Primary esophageal cancer: heterogeneity as potential prognostic biomarker in patients treated with definitive chemotherapy and radiation therapy.

Radiology

From the Departments of Oncology (C.Y., D.L., A.M.) and Radiology (R.T., V.G.), Guy's and St Thomas' National Health Service Foundation Trust, Lower Ground Floor, Lambeth Wing, Westminster Bridge Road, London SE1 7EH, England; Centre for Lifespan and Chronic Illness Research, University of Hertfordshire, Hatfield, England (R.K.); Institute of Nuclear Medicine, University College London, London, England (B.G.); and Division of Imaging Sciences and Biomedical Engineering, King's College London, London, England (V.G.).

Published: January 2014

Purpose: To determine the association between tumor heterogeneity, morphologic tumor response, and overall survival in primary esophageal cancer treated with chemotherapy and radiation therapy (CRT).

Materials And Methods: After an institutional review board waiver was obtained, contrast material-enhanced computed tomographic (CT) studies in 36 patients with stage T2 or greater esophageal tumors who underwent contrast-enhanced CT before and after CRT between 2005 and 2008 were analyzed in terms of whole-tumor texture, with quantification of entropy, uniformity, mean gray-level intensity, kurtosis, standard deviation of the histogram, and skewness for fine to coarse textures (filters 1.0-2.5, respectively). The association between texture parameters and survival time was assessed by using Kaplan-Meier analysis and a Cox proportional hazards model. Survival models involving texture parameters and combinations of texture and morphologic response assessment were compared with morphologic assessment alone by means of receiver operating characteristic (ROC) analysis.

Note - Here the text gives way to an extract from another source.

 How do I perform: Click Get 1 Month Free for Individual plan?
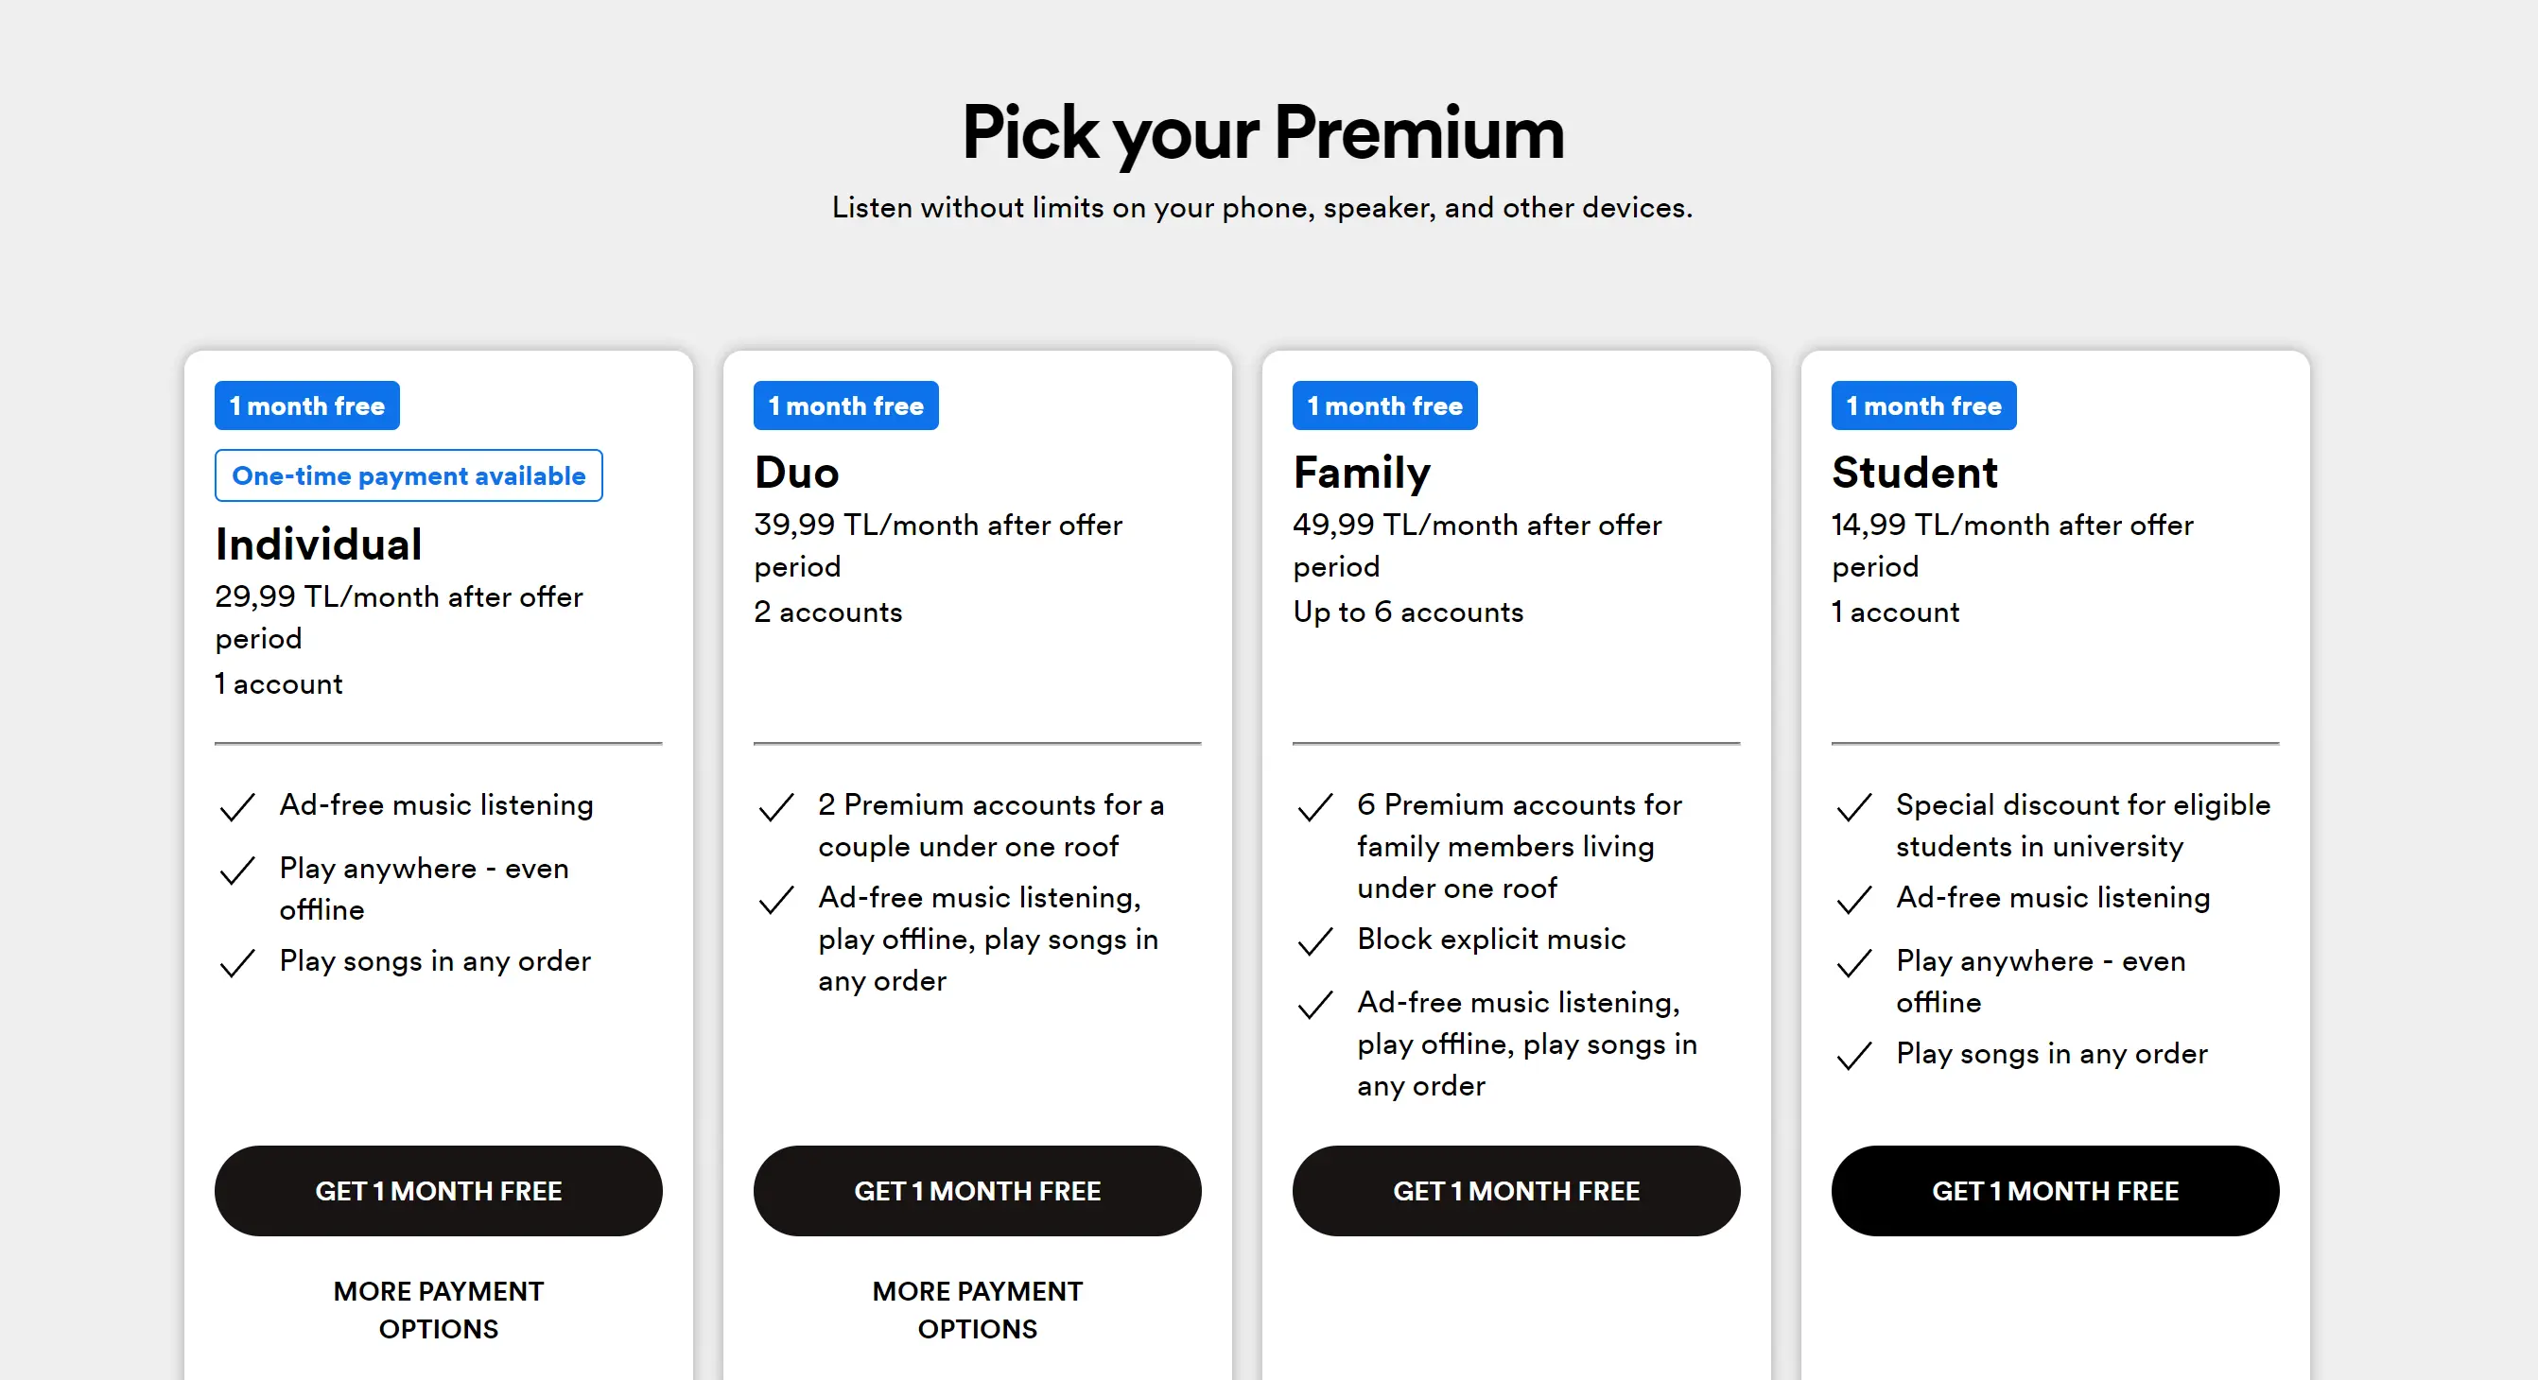coord(438,1190)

Results: Posttreatment medium entropy of less than 7.356 (median overall survival, 33.2 vs 11.7 months; P = .0002), coarse entropy of less than 7.116 (median overall survival, 33.2 vs 11.7 months; P = .0002), and medium uniformity of 0.007 or greater (median overall survival, 33.2 vs 11.7 months; P = .0002) were associated with improved survival time. These remained significant prognostic factors after adjustment for stage and age: entropy (filter 2.0: hazard ratio [HR] = 5.038, P = .0004; filter 2.5: HR = 5.038, P = .0004) and uniformity (HR = 0.199, P = .0004). Survival models that included a combination of pretreatment entropy and uniformity with maximal wall thickness assessment, respectively, performed better than morphologic assessment alone (area under the ROC curve, 0.767 vs 0.487 [P = .00005] and 0.802 vs 0.487 [P = .0003]).

Conclusion: Posttreatment texture parameters are associated with survival time, and the combination of pretreatment texture parameters and maximal wall thickness performed better in survival models than morphologic tumor response alone.